The new approach also meant a change of stance towards the Palestinian Authority. In 2002, the EU set out to limit Arafat’s presidential powers by urging the PA to introduce the office of a prime minister; by fostering the rule of law with an independent judiciary and the call for the abolition of the infamous state security courts; by fighting corruption within the PA through the introduction of auditing mechanisms; by placing revenues under the auspices of the ministry of finance; and through an attempt to enhance the oversight capacity of the Palestinian Legislative Council.Subsequently, the democracy agenda received a boost with the introduction of the Action Plans in the frame of the European Neighborhood Policy (2004) and an upgrade of the EIDHR (2006/07).2002, the EU set out to limit Arafat’s presidential powers by urging the PA to introduce the office of a prime minister; by fostering the rule of law with an independent judiciary and the call for the abolition of the infamous state security courts; by fighting corruption within the PA through the introduction of auditing mechanisms; by placing revenues under the auspices of the ministry of finance; and through an attempt to enhance the oversight capacity of the Palestinian Legislative Council.
This approach was reversed after the 2006 elections, when the office of President Abbas was strengthened again relative to the office of Prime Minister Haniyeh. EU aid was once more distributed in opaque ways.
In addition, the majority of EU aid (approximately EUR 530 million in 2007) is dedicated to short-term socio-economic relief, instead of sustainable, long-term support for institution building. An even smaller amount is allocated to civil society capacity building.

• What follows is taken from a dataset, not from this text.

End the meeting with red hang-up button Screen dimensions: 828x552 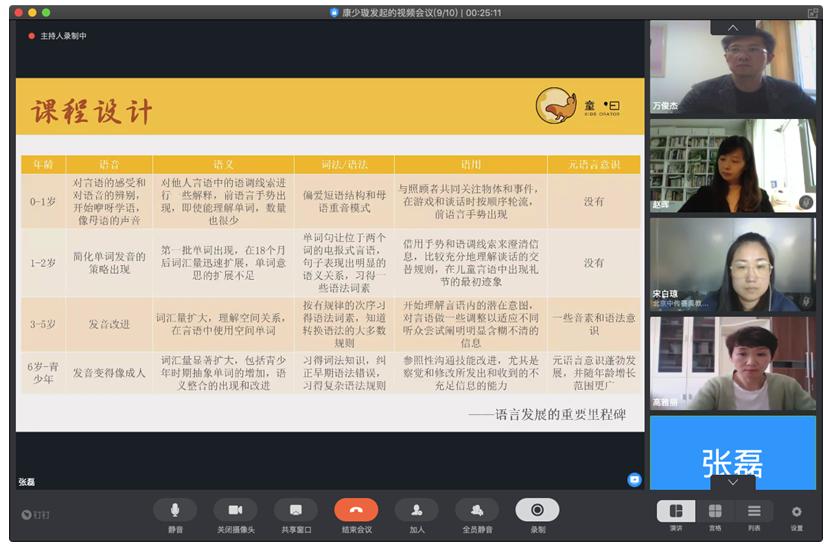click(356, 510)
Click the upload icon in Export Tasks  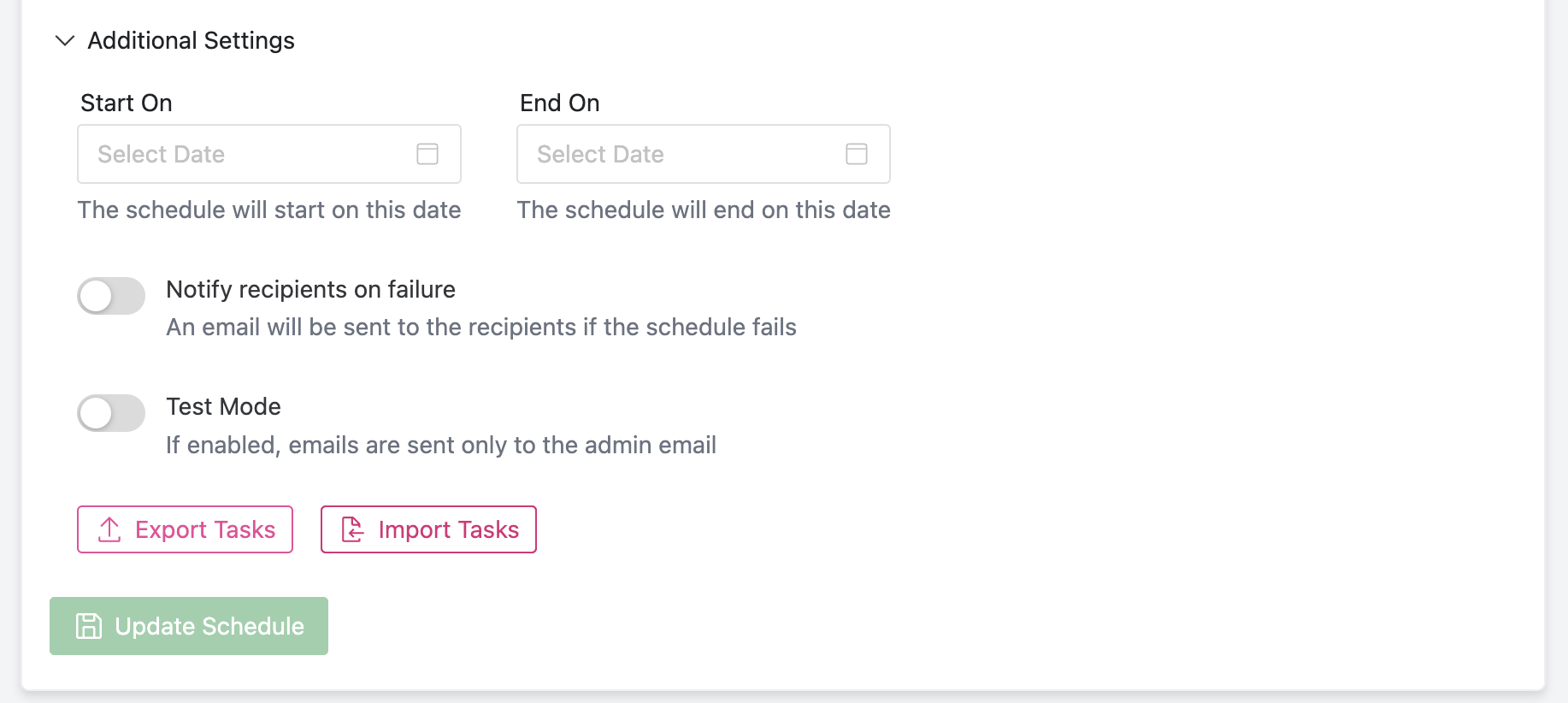109,530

In recent years, funds for democracy have been modest and have concentrated on fighting corruption in the executive (EUR 27 million from 2004–2008), election support (EUR 20 million from 2000–2006), and on fostering the Palestinian judicial system (EUR 8 million from 2004–2008). Bottom-up democratisation through civil society bodies receives a maximum of EUR 1.2 million per year through the EIDHR.
How this will all play out certainly makes for interesting and prayerful study.
The conclusions call for the EU to give more quarter to Hamas than they have already given. This is an article I might expect from Al Jazeera. I was somewhat taken back to see it from a Hebrew University source.
Thus, if the EU is serious about building democracy in the Palestinian quasi-state, an honest encouragement of Palestinian national reconciliation – including some kind of engagement with Hamas – appears to be crucial. This would not only support the EU’s democracy agenda and restore its image, but also provide an important precondition for reviving peace talks and helping the conflicting parties out of the current deadlock.
Secondly, Palestinians barely distinguish de - mocracy promotion from the EU’s general foreign policy towards Israel and the OPT. Many interviewees, including Sari Nusseibeh, Palestinian academic and Director of Al Quds University, claimed that they are living under an ‘unfolding reality of Apartheid’ and that the two-state solution is on the verge of collapsing, which makes European democracy promotion towards the PA all rather pointless. Palestinians expect the EU to exert more pressure on Israel, particularly regarding the application of different laws towards settlers and Palestinians (Israeli versus military law), the constraint on the freedom of movement, and the holding of elections in East Jerusalem in accordance with the Oslo Accords. Rami Hamdallah, Secretary General of the Palestinian Central Elections Commission, and many others, referred to the difficulties of carrying out elections under the restraints of occupation. The EU could be much more assertive towards Israel in this respect.